Shamita has already wept inside the confession room, though sweetie, you must try harder if you want to win it. They have already started bitching, squabbling, crying, ranting and dancing, just about everything to play to the gallery. While Raju regales everyone with his mimicry, Claudia has turned everyone into her Hindi tutors, Kamaal even went on a hunger strike to have her say “I love you” to him, fortunately she didn’t succumb and designer Rohit Verma with his long -flowing kurtas and feminine adas doesn’t know whether he is coming or going.
It’s quite a bunch this time. On one hand, you have the prim and propah ladies (Poonam, Aditi Gowitriker, Shamita and Tanaaz), on the other, you have the very loud and should we say uncouth Vindoo, Kamaal and gang.

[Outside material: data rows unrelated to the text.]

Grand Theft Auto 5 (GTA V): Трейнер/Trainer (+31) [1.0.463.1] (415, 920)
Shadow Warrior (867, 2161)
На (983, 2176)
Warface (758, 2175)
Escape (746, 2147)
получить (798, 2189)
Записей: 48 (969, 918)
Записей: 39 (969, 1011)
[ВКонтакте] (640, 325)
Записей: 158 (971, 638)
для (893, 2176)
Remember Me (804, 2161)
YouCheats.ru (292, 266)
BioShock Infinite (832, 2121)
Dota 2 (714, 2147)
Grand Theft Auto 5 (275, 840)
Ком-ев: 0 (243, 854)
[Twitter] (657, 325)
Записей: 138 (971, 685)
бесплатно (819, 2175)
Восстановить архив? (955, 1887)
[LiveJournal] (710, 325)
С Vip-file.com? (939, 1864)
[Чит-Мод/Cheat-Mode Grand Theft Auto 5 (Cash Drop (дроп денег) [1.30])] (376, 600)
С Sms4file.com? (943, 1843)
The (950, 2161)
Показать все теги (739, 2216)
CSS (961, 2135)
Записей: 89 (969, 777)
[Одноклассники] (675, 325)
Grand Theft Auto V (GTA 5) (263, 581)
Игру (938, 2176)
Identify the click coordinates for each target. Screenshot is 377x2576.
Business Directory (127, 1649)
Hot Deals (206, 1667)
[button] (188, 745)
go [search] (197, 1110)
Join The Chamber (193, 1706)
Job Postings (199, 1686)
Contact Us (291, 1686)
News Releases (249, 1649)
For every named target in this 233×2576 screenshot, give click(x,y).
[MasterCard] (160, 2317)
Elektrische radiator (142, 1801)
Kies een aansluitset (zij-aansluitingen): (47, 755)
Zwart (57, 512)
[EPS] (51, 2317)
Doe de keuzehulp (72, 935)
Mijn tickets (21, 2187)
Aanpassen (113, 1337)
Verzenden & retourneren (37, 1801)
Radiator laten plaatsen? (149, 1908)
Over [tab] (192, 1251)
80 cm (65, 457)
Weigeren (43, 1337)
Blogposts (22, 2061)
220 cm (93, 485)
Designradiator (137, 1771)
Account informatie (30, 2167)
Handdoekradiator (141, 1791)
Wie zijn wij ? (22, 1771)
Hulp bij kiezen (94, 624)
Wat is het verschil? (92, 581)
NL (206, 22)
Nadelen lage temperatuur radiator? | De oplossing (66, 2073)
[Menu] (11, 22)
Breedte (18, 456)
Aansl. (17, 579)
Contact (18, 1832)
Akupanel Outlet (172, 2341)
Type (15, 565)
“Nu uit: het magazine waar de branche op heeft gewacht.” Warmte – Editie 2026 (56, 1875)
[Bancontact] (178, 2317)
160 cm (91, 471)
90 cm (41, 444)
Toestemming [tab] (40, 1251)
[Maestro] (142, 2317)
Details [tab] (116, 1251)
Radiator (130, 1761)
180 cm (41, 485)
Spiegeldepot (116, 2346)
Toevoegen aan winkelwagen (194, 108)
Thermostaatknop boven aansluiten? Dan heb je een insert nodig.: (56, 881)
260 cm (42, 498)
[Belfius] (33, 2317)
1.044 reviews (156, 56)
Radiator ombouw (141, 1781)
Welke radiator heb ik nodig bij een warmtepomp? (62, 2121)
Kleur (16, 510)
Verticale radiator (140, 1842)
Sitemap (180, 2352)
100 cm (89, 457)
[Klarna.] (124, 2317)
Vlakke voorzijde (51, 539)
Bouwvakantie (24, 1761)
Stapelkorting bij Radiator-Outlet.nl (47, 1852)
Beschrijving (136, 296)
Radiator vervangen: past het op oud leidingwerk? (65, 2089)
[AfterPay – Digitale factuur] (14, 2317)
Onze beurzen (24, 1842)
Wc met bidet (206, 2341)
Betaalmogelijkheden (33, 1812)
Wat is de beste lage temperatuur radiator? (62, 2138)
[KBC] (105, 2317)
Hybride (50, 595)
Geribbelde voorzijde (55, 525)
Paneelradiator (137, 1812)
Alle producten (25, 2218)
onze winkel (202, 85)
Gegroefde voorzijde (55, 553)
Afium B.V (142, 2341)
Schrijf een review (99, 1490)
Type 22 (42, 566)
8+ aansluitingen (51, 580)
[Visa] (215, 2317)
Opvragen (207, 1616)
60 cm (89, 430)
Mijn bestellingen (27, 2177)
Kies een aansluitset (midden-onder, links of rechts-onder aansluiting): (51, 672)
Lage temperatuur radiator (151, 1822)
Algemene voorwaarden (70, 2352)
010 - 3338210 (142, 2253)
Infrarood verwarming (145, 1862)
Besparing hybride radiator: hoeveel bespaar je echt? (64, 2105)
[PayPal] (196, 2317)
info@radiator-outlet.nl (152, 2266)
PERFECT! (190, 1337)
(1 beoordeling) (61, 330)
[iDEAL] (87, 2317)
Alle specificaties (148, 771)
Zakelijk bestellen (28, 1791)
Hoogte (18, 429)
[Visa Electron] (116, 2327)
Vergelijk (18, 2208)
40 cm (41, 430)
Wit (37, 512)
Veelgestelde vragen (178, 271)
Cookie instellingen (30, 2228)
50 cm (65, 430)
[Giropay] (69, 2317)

We certainly don’t like the fact that the channel didn’t manage to get any decent men on the show for their women viewers. None of them are eye-candy, if at all, they are fit to give you an ugly bout of sore eyes. We, of course, like Bachchan, who lends a certain dignity to the proceedings as he gently talks to each of them, often pulling their legs (we particularly enjoyed the way he mimicked Tanaaz and her way of saying “Disappear”, simply meaning “Get lost” to the pesky Kamaal) and at the same time sharing with them some bitter-sweet truths of life. The idea of viewers calling in with a question for any of the housemates is taking things a bit too far.…come on, it’s a fun show, let’s not make it an interactive studio discussion. Some things are better left unexplained! Last but not the least, to borrow a line from Om Shanti Om, the lights have only dimmed, picture abhi baaqi hai.
VERDICT:
Just when we think the composition of Bigg Boss won’t get any worse, the channel throws at us an unlikely bunch and this time there could be more fireworks than expected. After all they won’t let down their predecessors (read Rakhi Sawant, Sambhavna Seth, Rahul Mahajan, Ravi Kissen and Raja Chaudhary). Watch it, maybe on just Fridays and Saturdays when Big B walks in.